Review the Optimized Frequency Difference

  1. In the top, right of the application, click pageNext-24 to proceed to the next page.
  2. On the Animation toolbar, set the animation mode to animationModal-24 (Modal).
  3. In the Results Browser, from the list of load cases, toggle between Iteration 0 and Iteration 12.

    os_3020_subcase1
    Figure 3.
    The topography optimization yields an almost 100% increase in the frequency of the first mode by reviewing the Mode 1-F value in the Simulation list.
  4. Click animationStart-24 to animate the model.

Generate a New Model Based on a Topography Result

Apply Optimized Topography

  1. Go back to HyperMesh.
  2. Click return to exit the OptiStruct panel.
  3. From the Post page, click the apply results panel.
  4. Click simulation = and select DESIGN - ITER 12.
  5. Click data type = and select Shape Change.
  6. Select displacements.
  7. Set component selection to total disp.
  8. Click nodes > all.
  9. In the mult = field, enter 1.0.
  10. Click apply.
    The final nodal positions are applied to the structure.
    Tip: Be careful with saving the model now, the HyperMesh database has changed. This model can be used for further analyses. Results can now be viewed on the final shape.
  11. Click reject to get back the original shape.
  12. Click return to go back to main menu.

Import Final Geometry using OSSmooth and Autobead

  1. From the Post page, click the OSSmooth panel.

    os_3020_pic2
    Figure 4.
  2. In the file: field, select the OptiStruct base input file from which to extract the final geometry.
  3. In the output: field, select the IGES output format of the final geometry.
    • The default output format is STL. Other format options are: Mview, Nastran, IGES, and H3D.
    • If you select IGES as the output format, select the output unit type. The default is mm (millimeters).
  4. Select load geom to load the new geometry into the current HyperMesh session.
  5. Select autobead, and enter 0.3 for the bead threshold.
  6. Leave the rest of the options at their default settings.
  7. Click OSSmooth.
  8. Click Yes to overwrite.

    The new geometry will be automatically loaded into the existing HyperMesh file, turn off the display of all the elements to view the new concept geometry.

    OSSmooth can automatically create geometry based on the new mesh.
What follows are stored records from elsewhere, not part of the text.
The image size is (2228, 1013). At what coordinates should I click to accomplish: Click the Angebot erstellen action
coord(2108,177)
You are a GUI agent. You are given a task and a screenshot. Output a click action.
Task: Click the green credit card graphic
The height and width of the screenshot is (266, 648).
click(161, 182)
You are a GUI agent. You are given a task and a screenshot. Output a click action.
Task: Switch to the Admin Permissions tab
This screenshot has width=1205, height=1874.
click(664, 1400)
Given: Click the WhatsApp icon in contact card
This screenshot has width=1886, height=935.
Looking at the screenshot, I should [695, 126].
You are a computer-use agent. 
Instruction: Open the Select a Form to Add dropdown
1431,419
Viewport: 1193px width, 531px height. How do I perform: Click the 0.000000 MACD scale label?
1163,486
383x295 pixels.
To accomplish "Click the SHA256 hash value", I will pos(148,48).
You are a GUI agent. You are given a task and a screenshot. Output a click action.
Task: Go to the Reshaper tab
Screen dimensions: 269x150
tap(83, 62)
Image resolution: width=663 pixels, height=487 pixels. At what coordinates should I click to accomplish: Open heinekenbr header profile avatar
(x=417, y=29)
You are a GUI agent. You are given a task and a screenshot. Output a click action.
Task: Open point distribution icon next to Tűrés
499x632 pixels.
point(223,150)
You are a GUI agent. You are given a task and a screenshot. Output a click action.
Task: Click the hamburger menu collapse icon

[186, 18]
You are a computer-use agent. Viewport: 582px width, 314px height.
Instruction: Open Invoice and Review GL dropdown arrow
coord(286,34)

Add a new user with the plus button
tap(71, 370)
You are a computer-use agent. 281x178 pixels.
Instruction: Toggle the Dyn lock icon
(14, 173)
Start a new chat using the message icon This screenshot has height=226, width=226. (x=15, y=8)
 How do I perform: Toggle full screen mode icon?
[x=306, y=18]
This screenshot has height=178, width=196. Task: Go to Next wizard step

  9. Click FE > Surf to generate new geometry from the optimization results.
  10. Click Save and Exit to continue.
  11. In the Mask Browser, click Isolate for Geometry and click Hide for Load Collectors.

    os_3020_mask_tab
    Figure 5.
  12. In the Model Browser, uncheck geometry display for the original components design and fixed.

    os_3020_components
    Figure 6.
New geometry for the optimized part is displayed.

os_3020_comp2
Figure 7.